Clima úmido favoreceu reprodução

Melville explicou ainda que a transição das altas temperaturas do El Niño para o período chuvoso fez com que a umidade do clima também contribuísse para que as lagartas se reproduzissem de uma maneira desenfreada, aumentando a população desses insetos. Esse processo é descrito por ele como desequilíbrio ambiental.

“A umidade e a temperatura elevadas favorecem os insetos. Quando chove, por exemplo, aqui em Roraima, a temperatura baixa um pouco, tornando-se mais amena, o que é ideal para as lagartas. Elas precisam de temperaturas entre 25 e 30 graus para se desenvolverem”.

“A temperatura elevada acelera o metabolismo e o desenvolvimento das lagartas, o que também impacta na reprodução mais rápida desses insetos, encurtando o ciclo de vida deles. Em vez de 55 a 60 dias, o ciclo pode se reduzir para 40 a 45 dias, aumentando o número de ciclos e populações de insetos nesse período favorável.

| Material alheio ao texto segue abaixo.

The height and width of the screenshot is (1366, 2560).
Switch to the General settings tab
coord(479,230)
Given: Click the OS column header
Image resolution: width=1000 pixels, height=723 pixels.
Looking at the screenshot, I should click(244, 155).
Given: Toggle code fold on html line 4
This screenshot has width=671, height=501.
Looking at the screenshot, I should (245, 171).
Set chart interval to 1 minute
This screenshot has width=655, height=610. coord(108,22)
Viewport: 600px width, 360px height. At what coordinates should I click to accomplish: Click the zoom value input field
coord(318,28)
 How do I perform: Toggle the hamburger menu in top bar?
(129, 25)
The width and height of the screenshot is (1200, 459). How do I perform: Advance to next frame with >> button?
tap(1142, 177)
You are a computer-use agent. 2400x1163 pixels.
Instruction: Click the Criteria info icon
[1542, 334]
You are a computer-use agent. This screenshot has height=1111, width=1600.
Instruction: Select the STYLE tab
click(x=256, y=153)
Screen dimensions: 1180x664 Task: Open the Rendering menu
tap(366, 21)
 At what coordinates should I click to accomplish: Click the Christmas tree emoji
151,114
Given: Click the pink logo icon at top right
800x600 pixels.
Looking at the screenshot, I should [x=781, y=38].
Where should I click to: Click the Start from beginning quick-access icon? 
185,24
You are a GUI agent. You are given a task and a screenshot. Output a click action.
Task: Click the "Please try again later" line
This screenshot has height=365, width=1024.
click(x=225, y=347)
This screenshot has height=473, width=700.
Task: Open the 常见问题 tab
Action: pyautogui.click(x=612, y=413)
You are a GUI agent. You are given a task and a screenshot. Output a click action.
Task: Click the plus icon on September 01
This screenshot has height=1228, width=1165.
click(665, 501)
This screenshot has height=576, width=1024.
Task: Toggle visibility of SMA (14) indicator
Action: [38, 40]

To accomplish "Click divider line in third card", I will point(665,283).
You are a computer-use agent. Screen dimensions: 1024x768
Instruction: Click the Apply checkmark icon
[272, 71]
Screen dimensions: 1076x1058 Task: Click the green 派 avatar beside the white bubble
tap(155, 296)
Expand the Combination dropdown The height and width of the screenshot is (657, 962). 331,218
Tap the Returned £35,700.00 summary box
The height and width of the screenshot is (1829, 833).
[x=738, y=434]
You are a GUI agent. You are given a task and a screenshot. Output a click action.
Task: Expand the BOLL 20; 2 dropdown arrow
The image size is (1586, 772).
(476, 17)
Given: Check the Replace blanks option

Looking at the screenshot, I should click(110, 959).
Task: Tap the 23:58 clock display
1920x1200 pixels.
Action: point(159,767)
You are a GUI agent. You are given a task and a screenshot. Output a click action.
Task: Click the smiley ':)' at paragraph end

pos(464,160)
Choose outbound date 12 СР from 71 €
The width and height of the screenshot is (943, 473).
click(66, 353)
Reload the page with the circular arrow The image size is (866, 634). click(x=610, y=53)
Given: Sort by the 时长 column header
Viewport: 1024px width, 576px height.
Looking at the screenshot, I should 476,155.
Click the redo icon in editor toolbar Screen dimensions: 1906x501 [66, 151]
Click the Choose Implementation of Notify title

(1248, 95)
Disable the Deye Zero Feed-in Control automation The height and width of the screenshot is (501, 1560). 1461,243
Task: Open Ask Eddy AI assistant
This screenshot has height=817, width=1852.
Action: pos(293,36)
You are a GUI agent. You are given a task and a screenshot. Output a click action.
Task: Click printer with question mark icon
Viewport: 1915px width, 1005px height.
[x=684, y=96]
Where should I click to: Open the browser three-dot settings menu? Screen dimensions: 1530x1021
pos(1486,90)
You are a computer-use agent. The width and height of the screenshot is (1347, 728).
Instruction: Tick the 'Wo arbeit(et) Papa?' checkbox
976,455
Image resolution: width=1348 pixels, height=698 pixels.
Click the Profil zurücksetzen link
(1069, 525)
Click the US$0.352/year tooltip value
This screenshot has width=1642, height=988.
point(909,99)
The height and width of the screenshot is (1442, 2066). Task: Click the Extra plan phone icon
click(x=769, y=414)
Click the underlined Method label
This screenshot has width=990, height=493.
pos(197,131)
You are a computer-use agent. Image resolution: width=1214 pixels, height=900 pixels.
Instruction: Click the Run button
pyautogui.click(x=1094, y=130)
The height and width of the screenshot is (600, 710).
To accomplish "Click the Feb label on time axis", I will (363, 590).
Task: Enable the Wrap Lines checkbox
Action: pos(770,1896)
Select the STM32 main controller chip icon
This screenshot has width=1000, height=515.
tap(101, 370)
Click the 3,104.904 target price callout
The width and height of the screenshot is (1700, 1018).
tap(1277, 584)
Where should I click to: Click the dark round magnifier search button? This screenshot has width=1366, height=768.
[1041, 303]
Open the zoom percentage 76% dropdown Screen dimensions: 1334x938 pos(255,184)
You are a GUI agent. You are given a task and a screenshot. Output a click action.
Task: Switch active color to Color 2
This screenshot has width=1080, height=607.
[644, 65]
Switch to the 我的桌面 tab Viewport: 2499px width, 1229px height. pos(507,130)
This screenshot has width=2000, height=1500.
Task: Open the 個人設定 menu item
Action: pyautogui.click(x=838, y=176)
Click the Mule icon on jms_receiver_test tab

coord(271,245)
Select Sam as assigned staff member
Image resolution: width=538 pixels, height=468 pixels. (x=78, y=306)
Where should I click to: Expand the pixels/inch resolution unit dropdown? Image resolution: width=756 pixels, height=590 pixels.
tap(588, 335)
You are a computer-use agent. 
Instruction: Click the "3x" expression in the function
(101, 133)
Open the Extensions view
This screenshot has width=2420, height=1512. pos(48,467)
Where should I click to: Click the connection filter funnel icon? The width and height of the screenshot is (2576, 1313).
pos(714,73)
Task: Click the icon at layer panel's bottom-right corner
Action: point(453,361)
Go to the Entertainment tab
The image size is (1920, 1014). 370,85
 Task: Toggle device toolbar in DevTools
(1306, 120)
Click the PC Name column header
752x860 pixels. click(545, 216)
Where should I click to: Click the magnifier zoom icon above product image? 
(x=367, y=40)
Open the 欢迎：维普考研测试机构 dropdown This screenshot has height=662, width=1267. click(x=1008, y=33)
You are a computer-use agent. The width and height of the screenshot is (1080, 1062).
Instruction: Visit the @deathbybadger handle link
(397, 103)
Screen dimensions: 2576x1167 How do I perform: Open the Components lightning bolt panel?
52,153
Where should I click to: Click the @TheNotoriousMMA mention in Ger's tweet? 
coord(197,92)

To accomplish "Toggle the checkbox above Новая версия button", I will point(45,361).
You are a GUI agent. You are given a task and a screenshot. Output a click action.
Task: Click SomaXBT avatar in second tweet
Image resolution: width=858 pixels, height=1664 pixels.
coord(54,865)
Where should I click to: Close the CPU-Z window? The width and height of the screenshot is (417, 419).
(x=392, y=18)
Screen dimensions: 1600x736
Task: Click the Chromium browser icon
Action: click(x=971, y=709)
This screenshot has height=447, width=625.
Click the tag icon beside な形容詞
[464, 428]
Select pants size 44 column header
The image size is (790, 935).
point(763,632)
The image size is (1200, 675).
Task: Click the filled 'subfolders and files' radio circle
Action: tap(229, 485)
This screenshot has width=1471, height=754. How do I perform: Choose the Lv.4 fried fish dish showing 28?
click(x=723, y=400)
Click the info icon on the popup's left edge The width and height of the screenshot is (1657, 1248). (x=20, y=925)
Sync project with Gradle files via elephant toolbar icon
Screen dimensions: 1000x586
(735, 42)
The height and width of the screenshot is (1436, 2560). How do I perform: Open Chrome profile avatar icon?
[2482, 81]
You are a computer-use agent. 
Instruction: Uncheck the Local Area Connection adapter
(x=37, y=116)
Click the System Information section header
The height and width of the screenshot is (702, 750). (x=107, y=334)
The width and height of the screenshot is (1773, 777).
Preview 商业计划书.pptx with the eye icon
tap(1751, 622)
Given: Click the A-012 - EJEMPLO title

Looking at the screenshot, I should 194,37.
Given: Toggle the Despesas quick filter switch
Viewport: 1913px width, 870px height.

As plantas que começaram a brotar com o início do período chuvoso, em abril, também são pratos cheios para espécies como a lagarta-do-cartucho-do-milho e o curuquerê-dos-capinzais, as duas que têm atacado os pastos em Roraima.

“Nas áreas de pastagem, após queimadas, as novas brotações de capim se tornam um ambiente perfeito para as lagartas devido ao alto teor de nitrogênio presente nas cinzas. As primeiras folhas que surgem após a queima são ricas em nitrogênio, o que é ideal para a alimentação das lagartas, acelerando ainda mais o desenvolvimento delas”.

Também pesquisador da Embrapa, Daniel Schurt explica que os efeitos do El Niño e do período seco em Roraima, independentemente da intensidade, podem ter soluções se houver a preparação dos produtores antes dos desastres acontecerem.

Ele recomenda que seja ofertado aos produtores capacitações que os preparem para adversidades como secas, cheias e pragas.

“É importante que os agricultores e pecuaristas estejam preparados para essas situações. Recomendamos que se capacitem, busquem informações nos órgãos de pesquisa e extensão, diversifiquem as pastagens, façam rotação de culturas e análises de solo, e conheçam as alternativas de controle, incluindo o uso de inseticidas e o monitoramento constante das pragas”, explicou o pesquisador.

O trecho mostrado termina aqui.